Confirming Nothing

, , , | Right | March 7, 2018

(Our hotel has been booked up for a particular Friday for weeks due to a convention in town. The night before that date, we are still technically entirely booked for that date, and we get a call from a guest.)

Coworker: “Hey, [My Name], I have this lady on the phone, and she says she wanted to book for tomorrow night, but somehow it was booked for tonight, instead.”

Me: “Hmm… Well…”

Coworker: “Yeah, I explained that we were booked up, and she said we should accommodate her because she has a ‘confirmation.'”

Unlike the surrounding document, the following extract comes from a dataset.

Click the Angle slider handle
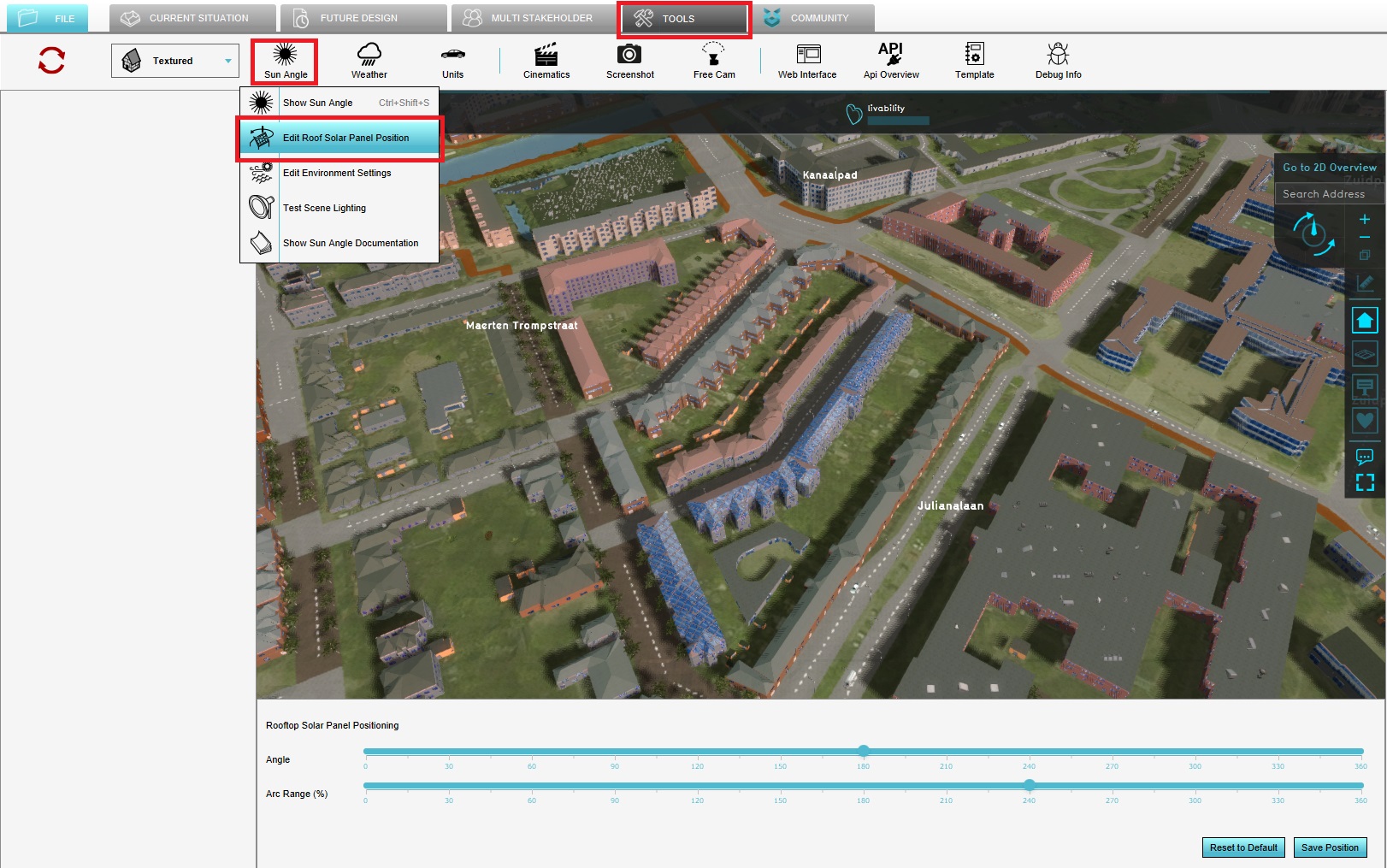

Me: *after taking the appropriate time to process this logic* “No. Tell her we’re booked, and we can cancel her reservation for tonight, but that’s all.”

Coworker: *after getting back on the phone for a few moments* “Huh. She hung up. Didn’t even tell me if she wanted to cancel or not.”

Me: “Just put a note on her reservation not to charge it if it no-shows. You know, we’re at the point now that we’ll probably have plenty of rooms after no-shows and cancellations are accounted for. But since she decided to be a b****, she isn’t getting one.”

(If her logic carried, anyone could make a reservation for another night and then call and claim that it was supposed to be for a night when we’re sold out. I’m not going to reward that kind of stupid and solidify it in someone’s head that it can work that way.)